Based on reliable epidemiological studies in various locations globally, an estimated 10-13% of the general adult population possesses indicators of CKD. Consequently, suggesting an escalation in the number of individuals affected by CKD as a result of several causes, which includes the increasing geriatric population and the rising incidence of diabetes.

Asymptomatic Screening

Currently, the U.S. Preventive Services Task Force (USPSTF) provides no recommendations for generalized laboratory screenings for asymptomatic individuals. “The USPSTF could not determine the balance between the benefits and harms of screening for CKD” [8], and concluded that there were insufficient evidence for screening the general adult population in asymptomatic adults. It was the consensus of the American College of Physicians (ACP) that there was no benefit in providing laboratory screenings among the asymptomatic population atlarge, since there were limited Randomized Control Trials (RCT) [9]. There has been emphasis on providing laboratory screenings for asymptomatic individuals among those with posing risk factors. According to the American Society of Nephrology there is intense support for asymptomatic screening of CKD whether or not risk factors are present. The organization focus is directed towards the opportunity to prevent and/or stifle the progression of CKD by conducting basic economical diagnostic tests. Other professional entities including the NKF, the Renal Physicians Association, and The American Diabetes Association (ADA) validate the need to provide CKD screening to those individuals classified as at-risk. The CKD guidelines established by the Kidney Disease Improving Global Outcomes (KDIGO) failed to acknowledge screening for CKD (5). However, the NKF Kidney Disease Outcome Quality Initiative Commentary Work Group (20) approved the endorsement from a previous guideline (21) suggesting the need to conduct assessments and screenings on persons deemed to be at high risk for CKD. According to Sherwood and McCullough [10], Ene-lordache and colleagues, as well as, the U.S. Kidney Early Evaluation Program (KEEP) propose that those individuals with diabetes, hypertension, smoking, and/or family history of CKD are evidenced high-yield criteria to receive screening and measurement of eGFR and urine albumin.
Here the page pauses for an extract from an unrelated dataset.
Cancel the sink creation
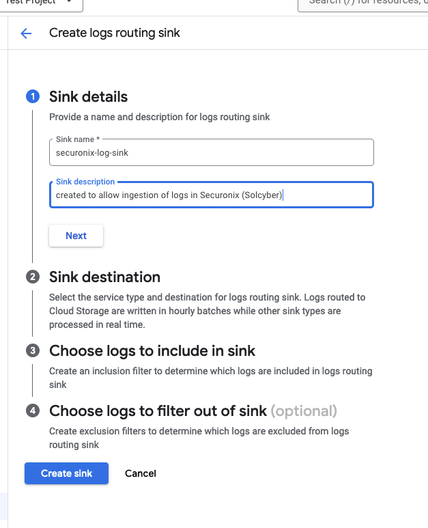This screenshot has width=428, height=528. click(141, 473)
It is imperative that implementing primary and secondary prevention strategies for at risk groups is the responsibility of all healthcare providers, especially among primary care and community based arenas. Primary prevention for CKD addresses patient education, and the promotion of healthy lifestyles to reduce the potential threat of developing CKD. Secondary prevention strategies target conducting risk assessments, and providing appropriate cost-effective screenings to those individuals deemed to be at-risk. Implementing primary and secondary prevention strategies is in congruent with health promotion aimed at education, lifestyle modifications, and early detection of CKD.
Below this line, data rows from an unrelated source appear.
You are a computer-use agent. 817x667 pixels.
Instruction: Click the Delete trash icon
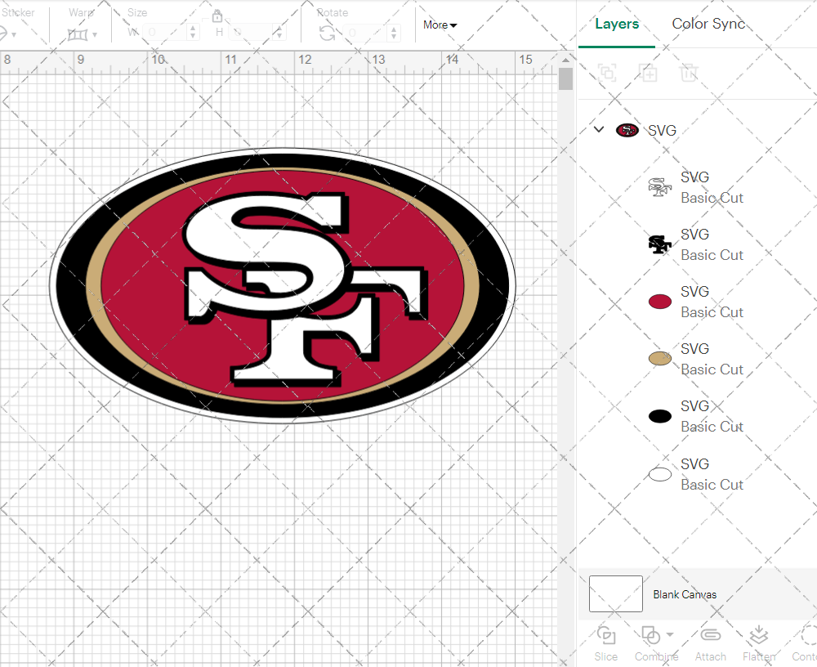689,73
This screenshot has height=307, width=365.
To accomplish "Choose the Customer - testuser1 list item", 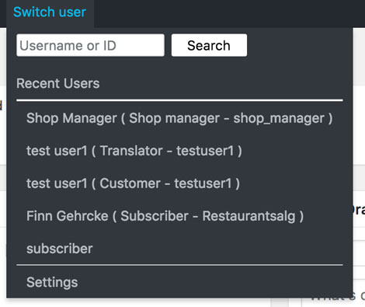I will tap(133, 183).
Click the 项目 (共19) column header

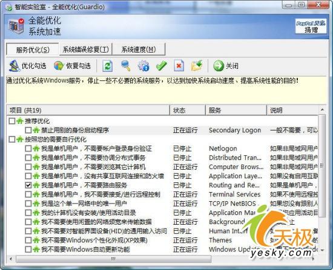[88, 110]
Nurse practitioners and nurse educators play a vital role in implementing these prevention strategies and target their efforts to reduce unfavorable outcomes associated with CKD. According to Walton [11] “NPs, PAs and other primary care providers are valuable resources for improving overall quality of life in high-risk patients by educating them about the importance of annual screening and self-management”. Consequently, creating awareness among primary health care providers to identify those at risk for CKD including obese patients, smokers, those with family members diagnosed with CKD, and of minority ethnicities, which are often overlooked. Early detection will yield early intervention to deter the progression of CKD. Although individuals will not be referred to a nephrologist until diagnosed with Stage 3b CKD (moderate reduction in GFR 30-44 ml/min/1.73 m2), other interventions could contribute to the postponement of CKD if detected earlier in the cascade of the disease process.